• To do: Find all lines below containing the string "Focus" and return them.

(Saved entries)
________

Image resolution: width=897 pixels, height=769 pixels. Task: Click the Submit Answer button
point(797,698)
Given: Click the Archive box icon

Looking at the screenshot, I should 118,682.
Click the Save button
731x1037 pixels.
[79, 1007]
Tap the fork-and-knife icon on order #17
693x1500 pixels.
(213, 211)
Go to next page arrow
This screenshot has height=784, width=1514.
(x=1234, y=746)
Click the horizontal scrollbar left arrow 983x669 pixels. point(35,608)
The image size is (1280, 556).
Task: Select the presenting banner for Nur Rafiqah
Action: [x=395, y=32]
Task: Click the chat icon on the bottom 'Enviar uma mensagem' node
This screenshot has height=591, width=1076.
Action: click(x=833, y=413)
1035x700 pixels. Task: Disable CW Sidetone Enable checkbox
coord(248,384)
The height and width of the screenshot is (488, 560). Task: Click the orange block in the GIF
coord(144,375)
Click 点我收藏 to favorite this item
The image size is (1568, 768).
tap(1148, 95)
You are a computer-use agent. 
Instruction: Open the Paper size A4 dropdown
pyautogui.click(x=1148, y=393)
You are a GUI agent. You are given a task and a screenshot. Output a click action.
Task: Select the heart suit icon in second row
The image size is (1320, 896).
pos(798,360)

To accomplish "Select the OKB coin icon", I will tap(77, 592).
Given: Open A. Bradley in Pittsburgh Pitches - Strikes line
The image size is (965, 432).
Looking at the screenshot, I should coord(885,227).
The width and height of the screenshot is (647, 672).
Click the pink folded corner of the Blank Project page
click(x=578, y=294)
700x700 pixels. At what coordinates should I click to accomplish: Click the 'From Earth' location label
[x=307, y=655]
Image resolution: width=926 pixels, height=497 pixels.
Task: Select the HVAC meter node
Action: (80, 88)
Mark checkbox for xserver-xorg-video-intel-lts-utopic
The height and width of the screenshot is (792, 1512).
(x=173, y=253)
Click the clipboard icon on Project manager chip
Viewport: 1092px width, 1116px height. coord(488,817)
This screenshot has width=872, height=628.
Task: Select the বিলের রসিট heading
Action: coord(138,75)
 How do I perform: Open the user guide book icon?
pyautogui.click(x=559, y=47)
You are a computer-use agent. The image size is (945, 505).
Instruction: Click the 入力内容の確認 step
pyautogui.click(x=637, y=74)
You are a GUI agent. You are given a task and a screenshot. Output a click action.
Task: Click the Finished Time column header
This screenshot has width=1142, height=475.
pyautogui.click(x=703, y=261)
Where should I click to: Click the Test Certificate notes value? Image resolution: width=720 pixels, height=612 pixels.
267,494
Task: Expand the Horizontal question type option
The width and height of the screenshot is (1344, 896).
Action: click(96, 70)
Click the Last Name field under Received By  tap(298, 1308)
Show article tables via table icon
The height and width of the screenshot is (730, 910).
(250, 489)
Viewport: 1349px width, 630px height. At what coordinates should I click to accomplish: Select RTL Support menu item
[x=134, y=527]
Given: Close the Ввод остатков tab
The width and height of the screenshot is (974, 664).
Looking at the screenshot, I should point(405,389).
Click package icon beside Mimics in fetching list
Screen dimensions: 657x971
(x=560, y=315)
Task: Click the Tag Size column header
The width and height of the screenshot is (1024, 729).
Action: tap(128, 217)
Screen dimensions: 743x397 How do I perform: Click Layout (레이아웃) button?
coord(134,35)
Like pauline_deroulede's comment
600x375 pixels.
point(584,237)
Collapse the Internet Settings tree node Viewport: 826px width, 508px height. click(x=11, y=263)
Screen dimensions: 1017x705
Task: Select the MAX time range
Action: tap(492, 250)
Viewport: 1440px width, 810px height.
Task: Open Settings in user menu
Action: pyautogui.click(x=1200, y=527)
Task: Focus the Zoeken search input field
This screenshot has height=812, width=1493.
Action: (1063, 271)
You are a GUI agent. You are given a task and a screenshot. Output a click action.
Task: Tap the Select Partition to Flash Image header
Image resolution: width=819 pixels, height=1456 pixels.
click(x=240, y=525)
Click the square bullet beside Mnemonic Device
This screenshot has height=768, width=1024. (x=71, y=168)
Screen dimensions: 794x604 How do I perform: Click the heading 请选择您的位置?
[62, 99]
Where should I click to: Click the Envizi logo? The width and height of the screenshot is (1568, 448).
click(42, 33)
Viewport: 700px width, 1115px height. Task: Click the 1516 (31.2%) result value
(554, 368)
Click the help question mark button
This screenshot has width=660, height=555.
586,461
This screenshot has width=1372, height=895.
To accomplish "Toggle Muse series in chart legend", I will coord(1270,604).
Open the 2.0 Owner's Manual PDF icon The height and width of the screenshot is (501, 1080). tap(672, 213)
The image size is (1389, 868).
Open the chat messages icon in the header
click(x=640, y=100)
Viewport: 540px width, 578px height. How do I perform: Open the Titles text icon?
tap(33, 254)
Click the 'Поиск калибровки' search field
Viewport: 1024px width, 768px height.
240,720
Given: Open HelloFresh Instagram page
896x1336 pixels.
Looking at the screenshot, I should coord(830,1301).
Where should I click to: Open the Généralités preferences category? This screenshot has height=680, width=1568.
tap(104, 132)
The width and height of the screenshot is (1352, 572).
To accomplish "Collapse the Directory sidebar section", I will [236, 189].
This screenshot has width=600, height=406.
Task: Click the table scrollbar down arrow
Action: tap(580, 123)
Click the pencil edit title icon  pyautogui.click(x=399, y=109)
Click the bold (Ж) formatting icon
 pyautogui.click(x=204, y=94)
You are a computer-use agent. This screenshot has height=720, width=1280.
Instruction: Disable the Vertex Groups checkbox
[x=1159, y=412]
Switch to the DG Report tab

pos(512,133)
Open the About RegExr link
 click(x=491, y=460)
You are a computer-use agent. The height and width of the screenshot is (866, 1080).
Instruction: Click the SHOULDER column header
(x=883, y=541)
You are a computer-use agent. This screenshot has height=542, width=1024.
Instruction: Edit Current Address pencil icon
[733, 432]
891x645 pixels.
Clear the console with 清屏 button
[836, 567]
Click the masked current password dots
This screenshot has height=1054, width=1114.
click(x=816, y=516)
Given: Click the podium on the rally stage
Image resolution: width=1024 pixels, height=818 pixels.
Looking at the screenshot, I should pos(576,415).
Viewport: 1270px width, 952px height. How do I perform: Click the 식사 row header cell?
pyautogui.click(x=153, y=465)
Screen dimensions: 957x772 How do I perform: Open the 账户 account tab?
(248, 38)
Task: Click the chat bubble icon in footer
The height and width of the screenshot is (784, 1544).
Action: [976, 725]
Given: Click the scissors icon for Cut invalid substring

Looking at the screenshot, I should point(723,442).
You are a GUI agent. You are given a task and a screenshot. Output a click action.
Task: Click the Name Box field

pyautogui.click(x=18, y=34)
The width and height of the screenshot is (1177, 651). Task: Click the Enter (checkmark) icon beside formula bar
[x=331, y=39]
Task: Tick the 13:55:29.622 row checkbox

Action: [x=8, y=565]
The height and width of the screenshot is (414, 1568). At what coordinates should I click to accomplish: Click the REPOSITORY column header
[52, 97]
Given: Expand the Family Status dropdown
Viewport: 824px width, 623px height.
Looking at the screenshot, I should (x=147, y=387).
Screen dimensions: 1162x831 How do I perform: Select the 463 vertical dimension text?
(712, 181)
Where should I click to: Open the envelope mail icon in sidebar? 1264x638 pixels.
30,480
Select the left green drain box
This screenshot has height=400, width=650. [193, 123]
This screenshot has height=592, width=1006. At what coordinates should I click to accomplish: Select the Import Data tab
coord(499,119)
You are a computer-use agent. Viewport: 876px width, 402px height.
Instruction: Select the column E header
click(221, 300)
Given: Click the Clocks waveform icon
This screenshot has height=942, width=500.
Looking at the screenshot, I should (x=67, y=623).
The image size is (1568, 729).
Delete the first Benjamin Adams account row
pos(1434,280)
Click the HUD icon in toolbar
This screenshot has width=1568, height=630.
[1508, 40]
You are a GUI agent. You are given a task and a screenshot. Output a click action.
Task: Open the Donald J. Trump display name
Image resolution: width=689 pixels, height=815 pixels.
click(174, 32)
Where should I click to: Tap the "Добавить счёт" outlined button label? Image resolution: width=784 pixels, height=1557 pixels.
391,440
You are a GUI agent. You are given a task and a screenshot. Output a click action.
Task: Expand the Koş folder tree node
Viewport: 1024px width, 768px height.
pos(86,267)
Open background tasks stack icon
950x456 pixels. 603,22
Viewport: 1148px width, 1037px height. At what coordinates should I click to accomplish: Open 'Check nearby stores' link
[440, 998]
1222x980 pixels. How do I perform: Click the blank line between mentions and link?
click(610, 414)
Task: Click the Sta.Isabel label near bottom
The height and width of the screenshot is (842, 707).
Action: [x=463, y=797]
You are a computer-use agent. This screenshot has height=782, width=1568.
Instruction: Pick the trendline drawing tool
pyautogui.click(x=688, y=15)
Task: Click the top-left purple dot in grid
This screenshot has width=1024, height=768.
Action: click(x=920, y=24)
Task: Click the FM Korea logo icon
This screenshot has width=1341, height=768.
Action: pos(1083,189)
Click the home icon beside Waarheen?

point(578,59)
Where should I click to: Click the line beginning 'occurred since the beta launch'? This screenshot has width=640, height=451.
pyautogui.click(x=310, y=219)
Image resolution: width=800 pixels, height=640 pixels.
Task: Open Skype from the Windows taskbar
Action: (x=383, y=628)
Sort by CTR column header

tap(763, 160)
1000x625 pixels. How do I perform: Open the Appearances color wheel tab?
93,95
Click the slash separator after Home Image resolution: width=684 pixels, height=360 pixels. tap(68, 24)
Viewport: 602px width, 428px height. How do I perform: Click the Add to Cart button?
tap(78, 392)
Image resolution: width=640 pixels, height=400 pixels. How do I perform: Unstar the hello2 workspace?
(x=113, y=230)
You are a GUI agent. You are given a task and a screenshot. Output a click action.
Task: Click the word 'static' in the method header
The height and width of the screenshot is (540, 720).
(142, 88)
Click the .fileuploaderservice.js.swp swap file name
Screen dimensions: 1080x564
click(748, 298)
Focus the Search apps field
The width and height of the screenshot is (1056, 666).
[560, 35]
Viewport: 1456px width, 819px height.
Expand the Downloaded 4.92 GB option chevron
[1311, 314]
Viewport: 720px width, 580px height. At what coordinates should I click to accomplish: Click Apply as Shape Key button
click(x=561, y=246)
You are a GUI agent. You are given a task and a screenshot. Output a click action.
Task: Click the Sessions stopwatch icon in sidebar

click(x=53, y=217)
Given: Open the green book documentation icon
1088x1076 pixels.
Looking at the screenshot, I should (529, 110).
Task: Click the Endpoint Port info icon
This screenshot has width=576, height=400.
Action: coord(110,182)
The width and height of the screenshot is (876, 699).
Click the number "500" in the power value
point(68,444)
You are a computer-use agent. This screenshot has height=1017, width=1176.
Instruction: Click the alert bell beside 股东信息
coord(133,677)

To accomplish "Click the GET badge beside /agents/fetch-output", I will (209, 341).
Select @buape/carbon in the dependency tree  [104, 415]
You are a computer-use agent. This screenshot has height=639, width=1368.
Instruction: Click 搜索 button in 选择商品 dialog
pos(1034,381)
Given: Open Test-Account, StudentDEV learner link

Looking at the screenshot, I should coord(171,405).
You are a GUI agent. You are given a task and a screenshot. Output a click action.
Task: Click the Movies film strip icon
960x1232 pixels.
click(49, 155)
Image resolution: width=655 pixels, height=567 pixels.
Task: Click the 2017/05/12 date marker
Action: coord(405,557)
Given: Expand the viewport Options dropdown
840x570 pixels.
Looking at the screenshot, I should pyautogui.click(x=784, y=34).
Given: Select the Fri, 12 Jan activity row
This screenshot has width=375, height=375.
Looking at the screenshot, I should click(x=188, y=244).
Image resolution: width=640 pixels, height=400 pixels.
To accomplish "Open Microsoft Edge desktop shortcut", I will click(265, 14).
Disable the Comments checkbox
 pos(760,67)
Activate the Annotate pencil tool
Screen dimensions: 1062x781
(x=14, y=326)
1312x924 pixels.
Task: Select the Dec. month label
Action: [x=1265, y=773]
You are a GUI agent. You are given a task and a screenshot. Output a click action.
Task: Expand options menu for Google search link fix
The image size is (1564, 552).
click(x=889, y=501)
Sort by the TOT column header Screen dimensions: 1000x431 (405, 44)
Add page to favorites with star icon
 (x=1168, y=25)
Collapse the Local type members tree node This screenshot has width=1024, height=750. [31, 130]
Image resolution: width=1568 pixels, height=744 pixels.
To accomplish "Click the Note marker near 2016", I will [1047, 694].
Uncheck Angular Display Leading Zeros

________

• Answer box:
Task: Focus the Zoeken search input field
Focus the Search apps field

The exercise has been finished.